People don't have to physically intervene to help. Sometimes all it takes to stop hatred is to lead by example. Here's a great one from history: After the American Civil War, with all its bloodshed and bitterness, the South was shattered and filled with a silent hatred. One communion Sunday in Richmond, at historic St. John's Episcopal Church, the congregation was shocked when, after the priest called his parisoners to the communion rail, the first to approach was an elderly black man. This had never happened before. He kneeled, and the atmosphere was silent, motionless and electric. After a long pause, an old man with white hair and beard rose up from the rear of the church and joined the black man at the rail. It was Robert E. Lee. Once the general kneeled next to the black man, the priest began the service of communion and the congregation came forward. That is the kind of leadership that will make a nation moral and just.
And by the leadership you have exhibited in this cause, Justin, you have joined their company.

Gary Kelly said...

Sisters and brothers and uncles. Don't forget the uncles.

Good on you, JustinO. Keep reminding those perpetrators of hate and bigotry that it is they who are most reviled and despised by society, and not the Matt Shepards.

jimm said...

Justin, terrific speech, quite moving. And the football team? Goes to show mindsets are changing. I can't say enough about your parents. How many stories have we heard about teens being abandoned after coming out to mom and dad?

J, interesting history about R.E.Lee.

JustinO'Shea said...

Thanks, JIMM. . .for your kind words, thoughts.

And to ALL your others for your thoughtful comments. Much appreciated!

I too like the story of Gen Lee's example. Thanks J.

J said...

Correction--It was St. Paul's church. St. John's was another Episcopal church in Richmond.

Gary Kelly said...

It's cool when gay people support each other, but even better when a straight high school teacher (who also happens to be a tough, no-nonsense biker) supports his gay students. Here's part of an email I received this morning:

The hardest over those years was knowing how to listen and give support to gay lads. One 15 year old was suicidal as he was relentlessly bullied. I had to become more than his mentor - the only way I could help him through was to become a friend to his parents and help to share their stress. That lad is 40 years old now and settled with a gay partner - I'm just happy to see he lived long enough to make a life for himself.

But there were also the defeats when the bullies won and a couple of great lads left school without finishing their education and losing all self-confidence and ambition. One is now 23 years old and I'm helping him to restart studying and rediscover that fine brain and an ambition for life.

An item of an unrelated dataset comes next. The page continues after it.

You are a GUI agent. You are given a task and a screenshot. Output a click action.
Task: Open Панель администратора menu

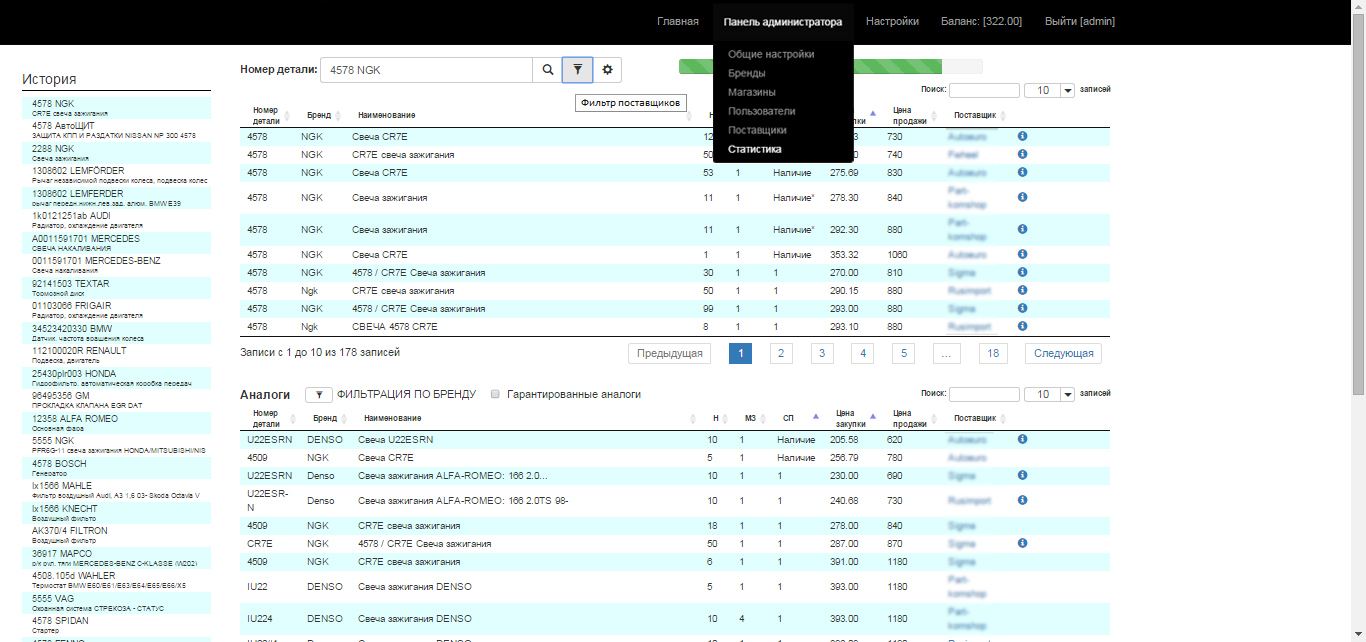point(783,22)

I think that teacher has something in common with the football team that attented your prayer vigil, JustinO. We need more straights like them.

JustinO'Shea said...

GARY, that teacher friend of yours is a great man! So good to read stories like that. . .to hear thr willingness of people who care.

I am amazed at the attention TYLER's and the other buys last month is getting in the media. . .AND the speaking up and out that is occuring.

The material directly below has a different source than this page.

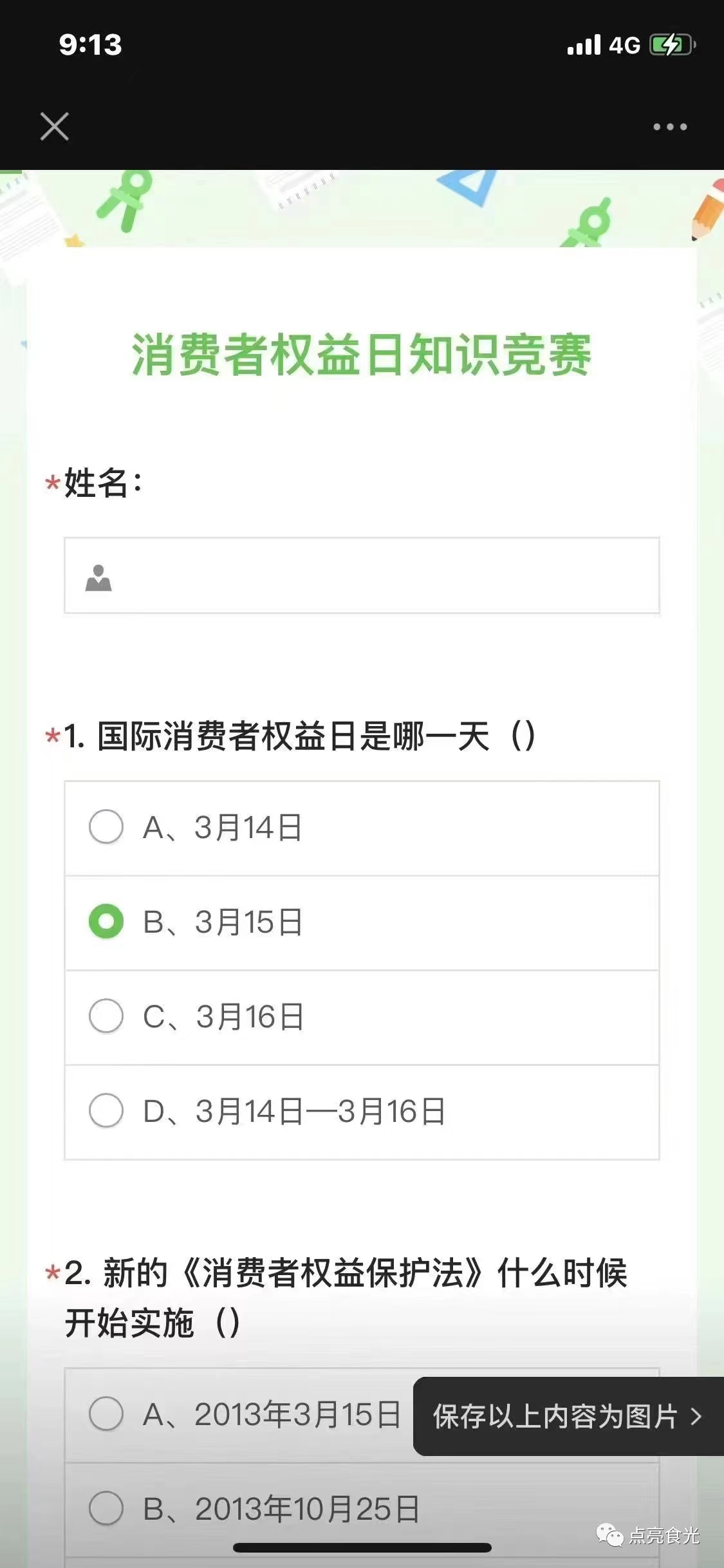Select option B、3月15日
The image size is (724, 1568).
pyautogui.click(x=106, y=921)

Of course there are the few low-life peeps who can only trash gay people and efforts being made.

Maybe it is wishful thinking, but it seems a lot more people are speaking out in support than ever before. Do you have this impression?

Thanks, Gary. . .for all your support!

justin

Gary Kelly said...

POSITION VACANT: A vacancy exists for a qualified proof-reader at Justin Dunes blog. Remuneration will be three Hail Marys per hour to successful applicant.

JustinO'Shea said...

Sorry about that, Gary. . .will you overlook? As long as you understand what I am trying to communicate. . .

Je ferai mon possible. . . .Amen.

justin

Gary Kelly said...

I was inspired to write this just now:

It takes no courage to be normal
No courage to be straight
It takes no courage to be a bully
Or a bigot filled with hate.

It takes no courage to be average
No courage to belong
It takes no courage to raise your voice
And join the loudest song.

It takes no courage to shame a boy
Into wishing he were finished
No courage to embarrass him
All self-esteem diminished.

Tyler Clementi killed himself
In a fit of painful torment
His gayness broadcast to the world
Without his due consent.

It's time to stop the bullying
Time to stop the hate
It's time to stop the bigotry
No longer must we wait.

It takes no courage to be normal
No courage to be straight
It takes no courage to be a bully
Or a bigot filled with hate.

It takes courage to be different
Courage to be strong
If only Tyler was with us now
To sing a different song.

J said...

One line of rubies,
One of diamonds
Move across the bridge at night.
And in the stillness below
(where everything is washed
and forgotten)there is no song.
Yet we will hear it, even when
it floats as subtly as a cobweb
on the ceiling.

Coop said...
This comment has been removed by a blog administrator.
JustinO'Shea said...

APOLOGIES. . . When I was approving COOP's comments to post on blog we had an electrical freakout, of some sort. Anyway, his comments were not correctly posted. This is what was posted to the blog.
Sorry, COOPs! justin

Coop said...

This missive is late and I apologize :)

I don't remember noticing Matthew Sheppard's tragic death. I was a teenager at the time. Maybe it's because my thoughts were centered on myself and M.S.'s death happened "out there". Maybe I wasn't that sensitive because I had feelings for girls as well as guys in that point of my life. I wasn't fully "Gay".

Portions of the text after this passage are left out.